Por Caroline Marino
Basta pensar positivo. Muitas vezes você já deve ter ouvido esse conselho depois de relatar uma operação que não está dando certo na empresa ou uma experiência pessoal frustrada. É como se bastasse acreditar para as atividades darem certo. Inúmeros livros de autoajuda foram lançados nos últimos anos com receitas para a felicidade plena e para abafar os pensamentos negativos. Isso sem contar as redes sociais, recheadas de vidas incríveis, trabalhos perfeitos e pessoas realizadas. Em meio a tanta perfeição vista no mundo virtual, muita gente passou (e ainda passa) a acreditar que a vida do vizinho ou do colega de trabalho é bem melhor. Essa falsa sensação de que a maioria está se sentindo plena e feliz impele o “descontente” a mudar e a transformar a sua vida também, tendo como uma das estratégias para isso… pensar positivamente.
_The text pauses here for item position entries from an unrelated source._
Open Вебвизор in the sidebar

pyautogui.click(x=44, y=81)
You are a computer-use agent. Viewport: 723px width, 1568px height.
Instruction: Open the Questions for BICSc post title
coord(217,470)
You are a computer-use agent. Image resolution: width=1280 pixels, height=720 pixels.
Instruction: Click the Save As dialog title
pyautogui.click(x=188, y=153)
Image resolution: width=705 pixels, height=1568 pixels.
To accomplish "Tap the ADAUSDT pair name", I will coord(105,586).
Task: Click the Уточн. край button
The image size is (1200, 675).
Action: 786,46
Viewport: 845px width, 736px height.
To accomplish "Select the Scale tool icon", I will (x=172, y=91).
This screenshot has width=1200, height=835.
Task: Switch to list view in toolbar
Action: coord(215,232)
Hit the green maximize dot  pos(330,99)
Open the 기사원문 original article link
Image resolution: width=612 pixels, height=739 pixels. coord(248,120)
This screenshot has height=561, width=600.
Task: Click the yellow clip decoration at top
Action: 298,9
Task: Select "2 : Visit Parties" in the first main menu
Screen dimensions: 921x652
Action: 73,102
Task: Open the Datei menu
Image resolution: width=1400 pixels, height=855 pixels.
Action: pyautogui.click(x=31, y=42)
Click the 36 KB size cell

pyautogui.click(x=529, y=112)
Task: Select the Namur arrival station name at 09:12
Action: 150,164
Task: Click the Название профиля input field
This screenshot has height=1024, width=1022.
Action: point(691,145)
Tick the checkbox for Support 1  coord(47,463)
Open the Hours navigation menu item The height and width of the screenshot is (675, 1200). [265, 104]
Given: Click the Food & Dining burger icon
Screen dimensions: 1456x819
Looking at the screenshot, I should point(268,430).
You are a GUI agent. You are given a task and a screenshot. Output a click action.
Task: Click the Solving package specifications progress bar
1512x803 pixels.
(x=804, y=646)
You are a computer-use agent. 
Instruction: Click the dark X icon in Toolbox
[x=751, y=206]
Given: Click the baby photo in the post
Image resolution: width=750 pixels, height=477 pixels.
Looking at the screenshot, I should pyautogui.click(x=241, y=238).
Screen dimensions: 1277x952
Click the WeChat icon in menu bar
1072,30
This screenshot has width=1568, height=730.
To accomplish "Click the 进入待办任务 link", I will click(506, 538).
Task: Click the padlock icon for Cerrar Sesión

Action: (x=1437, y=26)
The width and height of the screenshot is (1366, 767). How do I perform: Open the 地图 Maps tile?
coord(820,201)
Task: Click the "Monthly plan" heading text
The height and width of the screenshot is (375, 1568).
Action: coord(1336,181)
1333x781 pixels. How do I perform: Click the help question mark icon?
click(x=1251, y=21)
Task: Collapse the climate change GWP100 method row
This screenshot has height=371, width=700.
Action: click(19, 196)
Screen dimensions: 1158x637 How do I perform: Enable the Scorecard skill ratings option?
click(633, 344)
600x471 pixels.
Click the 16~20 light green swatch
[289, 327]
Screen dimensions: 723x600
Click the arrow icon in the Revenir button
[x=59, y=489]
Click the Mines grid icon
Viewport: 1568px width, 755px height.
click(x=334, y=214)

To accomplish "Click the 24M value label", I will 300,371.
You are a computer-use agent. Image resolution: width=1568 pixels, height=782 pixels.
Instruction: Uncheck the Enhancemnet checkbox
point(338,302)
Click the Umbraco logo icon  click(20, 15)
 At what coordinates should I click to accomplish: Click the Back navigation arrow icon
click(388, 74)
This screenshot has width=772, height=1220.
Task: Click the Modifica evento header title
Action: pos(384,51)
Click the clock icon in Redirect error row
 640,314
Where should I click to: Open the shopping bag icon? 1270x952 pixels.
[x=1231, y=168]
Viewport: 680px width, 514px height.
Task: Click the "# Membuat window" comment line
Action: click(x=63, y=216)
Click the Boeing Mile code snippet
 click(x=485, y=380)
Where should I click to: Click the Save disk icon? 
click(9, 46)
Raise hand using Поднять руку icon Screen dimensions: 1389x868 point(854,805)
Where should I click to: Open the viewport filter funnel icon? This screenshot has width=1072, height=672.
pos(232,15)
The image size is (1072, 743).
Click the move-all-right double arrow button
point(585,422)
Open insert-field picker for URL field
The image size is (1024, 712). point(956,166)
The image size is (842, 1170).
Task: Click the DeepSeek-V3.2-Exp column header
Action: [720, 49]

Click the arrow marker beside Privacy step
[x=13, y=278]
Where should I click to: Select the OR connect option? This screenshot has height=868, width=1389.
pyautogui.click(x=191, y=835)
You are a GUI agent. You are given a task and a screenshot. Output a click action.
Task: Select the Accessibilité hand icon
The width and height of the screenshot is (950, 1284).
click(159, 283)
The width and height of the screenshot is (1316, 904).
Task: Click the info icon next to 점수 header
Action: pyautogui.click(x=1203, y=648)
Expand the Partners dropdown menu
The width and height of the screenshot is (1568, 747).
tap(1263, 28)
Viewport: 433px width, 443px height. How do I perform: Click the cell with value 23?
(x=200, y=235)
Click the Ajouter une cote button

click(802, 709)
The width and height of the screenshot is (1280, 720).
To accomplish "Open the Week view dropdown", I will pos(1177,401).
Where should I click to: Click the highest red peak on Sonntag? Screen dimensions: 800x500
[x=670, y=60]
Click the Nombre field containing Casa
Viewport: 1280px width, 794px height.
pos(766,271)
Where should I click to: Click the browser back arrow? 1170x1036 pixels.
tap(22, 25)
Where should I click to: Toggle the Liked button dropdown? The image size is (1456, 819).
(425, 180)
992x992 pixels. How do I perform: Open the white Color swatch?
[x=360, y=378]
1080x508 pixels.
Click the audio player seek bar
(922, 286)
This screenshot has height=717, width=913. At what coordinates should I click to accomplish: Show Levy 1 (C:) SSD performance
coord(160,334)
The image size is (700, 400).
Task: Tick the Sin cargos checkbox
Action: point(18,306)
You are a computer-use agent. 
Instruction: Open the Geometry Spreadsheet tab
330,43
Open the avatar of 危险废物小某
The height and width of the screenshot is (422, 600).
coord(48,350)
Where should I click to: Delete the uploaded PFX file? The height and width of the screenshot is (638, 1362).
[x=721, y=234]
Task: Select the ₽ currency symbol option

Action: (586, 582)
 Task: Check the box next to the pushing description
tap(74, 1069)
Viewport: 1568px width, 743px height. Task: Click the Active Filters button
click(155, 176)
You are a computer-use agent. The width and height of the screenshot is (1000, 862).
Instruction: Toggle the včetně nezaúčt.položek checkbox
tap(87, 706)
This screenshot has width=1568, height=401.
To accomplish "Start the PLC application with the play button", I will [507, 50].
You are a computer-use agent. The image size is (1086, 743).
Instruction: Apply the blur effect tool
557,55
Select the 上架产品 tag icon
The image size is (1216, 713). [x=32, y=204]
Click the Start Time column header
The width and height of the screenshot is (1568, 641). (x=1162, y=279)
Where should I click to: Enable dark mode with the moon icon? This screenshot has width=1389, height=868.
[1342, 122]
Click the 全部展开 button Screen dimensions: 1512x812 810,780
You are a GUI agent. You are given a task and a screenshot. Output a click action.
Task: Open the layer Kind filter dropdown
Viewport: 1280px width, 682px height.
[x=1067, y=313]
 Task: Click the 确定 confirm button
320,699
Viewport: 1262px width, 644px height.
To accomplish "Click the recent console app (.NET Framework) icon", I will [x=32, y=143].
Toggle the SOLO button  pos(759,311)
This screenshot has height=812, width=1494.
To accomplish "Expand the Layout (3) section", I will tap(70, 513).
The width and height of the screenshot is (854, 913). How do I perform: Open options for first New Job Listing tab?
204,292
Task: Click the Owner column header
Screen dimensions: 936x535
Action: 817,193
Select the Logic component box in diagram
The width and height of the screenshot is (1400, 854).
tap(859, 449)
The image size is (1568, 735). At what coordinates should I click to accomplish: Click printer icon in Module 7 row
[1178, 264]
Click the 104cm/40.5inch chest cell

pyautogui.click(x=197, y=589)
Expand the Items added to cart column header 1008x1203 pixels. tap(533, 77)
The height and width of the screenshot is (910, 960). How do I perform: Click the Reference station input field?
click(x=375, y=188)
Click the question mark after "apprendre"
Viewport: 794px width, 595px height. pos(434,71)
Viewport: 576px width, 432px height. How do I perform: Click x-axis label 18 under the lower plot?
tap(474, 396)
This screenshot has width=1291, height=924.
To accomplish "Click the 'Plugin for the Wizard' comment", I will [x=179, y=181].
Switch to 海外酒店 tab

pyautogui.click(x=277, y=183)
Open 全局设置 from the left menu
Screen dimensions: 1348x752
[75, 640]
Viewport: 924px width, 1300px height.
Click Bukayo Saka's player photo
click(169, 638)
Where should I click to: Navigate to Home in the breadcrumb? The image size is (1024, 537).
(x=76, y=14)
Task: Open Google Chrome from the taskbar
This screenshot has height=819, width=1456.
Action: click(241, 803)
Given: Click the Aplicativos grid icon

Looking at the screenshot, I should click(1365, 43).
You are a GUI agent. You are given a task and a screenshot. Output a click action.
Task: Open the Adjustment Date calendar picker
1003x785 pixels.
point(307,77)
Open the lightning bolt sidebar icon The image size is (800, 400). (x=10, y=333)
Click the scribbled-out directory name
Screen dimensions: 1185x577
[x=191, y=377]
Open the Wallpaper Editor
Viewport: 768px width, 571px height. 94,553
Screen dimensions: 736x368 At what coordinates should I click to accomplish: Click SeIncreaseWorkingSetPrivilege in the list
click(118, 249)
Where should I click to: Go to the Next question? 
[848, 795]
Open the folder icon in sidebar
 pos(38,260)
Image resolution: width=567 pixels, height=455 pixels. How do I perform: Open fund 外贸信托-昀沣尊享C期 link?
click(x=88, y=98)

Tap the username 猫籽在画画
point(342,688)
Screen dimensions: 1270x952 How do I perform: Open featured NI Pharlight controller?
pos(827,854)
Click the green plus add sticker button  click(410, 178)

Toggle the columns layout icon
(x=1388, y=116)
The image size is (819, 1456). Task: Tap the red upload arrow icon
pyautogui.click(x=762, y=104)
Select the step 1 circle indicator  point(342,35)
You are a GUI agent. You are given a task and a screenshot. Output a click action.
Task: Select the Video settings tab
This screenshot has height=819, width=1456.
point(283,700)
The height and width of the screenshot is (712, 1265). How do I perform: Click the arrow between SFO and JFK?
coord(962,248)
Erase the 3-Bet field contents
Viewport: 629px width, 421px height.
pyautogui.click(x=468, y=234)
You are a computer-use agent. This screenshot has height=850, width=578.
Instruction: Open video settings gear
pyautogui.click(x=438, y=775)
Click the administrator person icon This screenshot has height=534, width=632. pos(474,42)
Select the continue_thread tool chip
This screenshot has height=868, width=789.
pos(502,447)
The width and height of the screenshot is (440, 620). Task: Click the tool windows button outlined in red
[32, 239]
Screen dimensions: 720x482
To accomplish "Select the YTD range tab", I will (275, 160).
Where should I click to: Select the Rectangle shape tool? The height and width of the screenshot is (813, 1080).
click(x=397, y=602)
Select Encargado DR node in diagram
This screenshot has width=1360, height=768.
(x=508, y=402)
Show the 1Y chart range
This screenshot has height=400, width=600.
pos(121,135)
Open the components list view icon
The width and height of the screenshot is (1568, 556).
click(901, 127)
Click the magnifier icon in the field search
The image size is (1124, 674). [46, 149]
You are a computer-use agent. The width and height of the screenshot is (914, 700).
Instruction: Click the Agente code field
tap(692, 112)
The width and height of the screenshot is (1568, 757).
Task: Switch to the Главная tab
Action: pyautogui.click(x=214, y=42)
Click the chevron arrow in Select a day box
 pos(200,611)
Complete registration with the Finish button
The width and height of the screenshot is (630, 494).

De tão compartilhada, essa forma de encarar os problemas tem levado muitos especialistas a tratar da positividade tóxica. É a happycracia. Apesar de ainda não haver uma definição científica, de maneira simples, trata-se de uma abordagem disfuncional do gerenciamento emocional, que exagera no lado positivo suprimindo os aspectos negativos relacionados. Ela diz que as pessoas devem focar sempre nas coisas boas e deixar os problemas de lado, pois, se pensar em pontos negativos, eles ficarão ainda maiores.
A psicanalista Claudia Cavallini, consultora e professora na HSM Educação Executiva, explica que esse comportamento tem origem na psicologia positiva, difundida a partir do fim da década de 1990 pelo psicólogo Martin Seligman que, na época, era presidente da Associação Americana de Psicologia. Segundo ele, devemos deixar de olhar para os pilares negativos e focar nos positivos. Essa seria a ciência da felicidade e o que levaria ao sucesso e à motivação. “Com isso, a fala do negativo começou a perder espaço nas empresas, que passaram a usar discursos como ‘você consegue’ ou ‘vai dar certo’, mesmo diante de metas impossíveis. E quem ia contra esse movimento era considerado reativo e pessimista”, afirma Claudia. De acordo com ela, com a pandemia, percebeu-se que a angústia e os problemas estão perto de todos e essa positividade excessiva foi questionada. “A vida não é legal sempre e problemas existem. Hoje, o que não é positivo é um líder que não acolhe os sentimentos das pessoas”, diz.
O SEGREDO É O EQUILÍBRIO
Ninguém está falando em não pensar positivo. Isso faz sentido e ajuda em muitos momentos, mas começa a dar errado quando você passa a jogar para debaixo do tapete as questões negativas e as dificuldades. “É perfeitamente legítimo pesquisar os fatores que aumentam o bem-estar, fornecem ‘experiências ótimas’ e melhoram os níveis de desempenho. Mas, nas mãos de consultores e coaches — e de gestores entusiasmados que frequentaram breves cursos de ‘liderança positiva’ —, a psicologia positiva rapidamente foi reduzida a uma ferramenta para calar as críticas”, diz Svend Brinkmann, professor de psicologia da Universidade de Aalborg e autor de Positividade Tóxica – Como Resistir à Sociedade do Otimismo Compulsivo (Ed. BestSeller).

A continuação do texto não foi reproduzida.